On August 26, 1999, petitioner signed a promissory note and
a security agreement for a $250,000 loan from Comerica Bank-
California (Comerica) to exercise his stock options, pledging the
shares of InsWeb common stock he would receive as collateral.
The security agreement provided that, if petitioner was found to
be in default, Comerica could sell the collateral and apply the
proceeds to the outstanding balance on the indebtedness. The
security agreement also stated that after such sale the “Debtor
shall remain liable for any deficiency, which it shall pay to
Bank immediately upon demand”. During 1999 and 2000, petitioner
had a checking account with Comerica. At all times relevant to
this case, Comerica and InsWeb were separate corporate entities.

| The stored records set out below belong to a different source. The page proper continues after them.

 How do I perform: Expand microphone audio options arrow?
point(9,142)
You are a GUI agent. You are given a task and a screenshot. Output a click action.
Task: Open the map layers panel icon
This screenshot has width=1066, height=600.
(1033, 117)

On September 7, 1999, petitioner partially exercised one of
his nonstatutory stock options, option No. 106, to purchase
20,000 shares of InsWeb common stock. The fair market value of
the stock petitioner received was $572,500. Petitioner paid an
exercise price to InsWeb of $26,000.
Petitioner exercised option No. 106 again on December 30,
1999, to purchase 11,250 shares of InsWeb common stock. The fair
market value of the stock petitioner received was $285,469. The
exercise price petitioner paid to InsWeb was $14,625.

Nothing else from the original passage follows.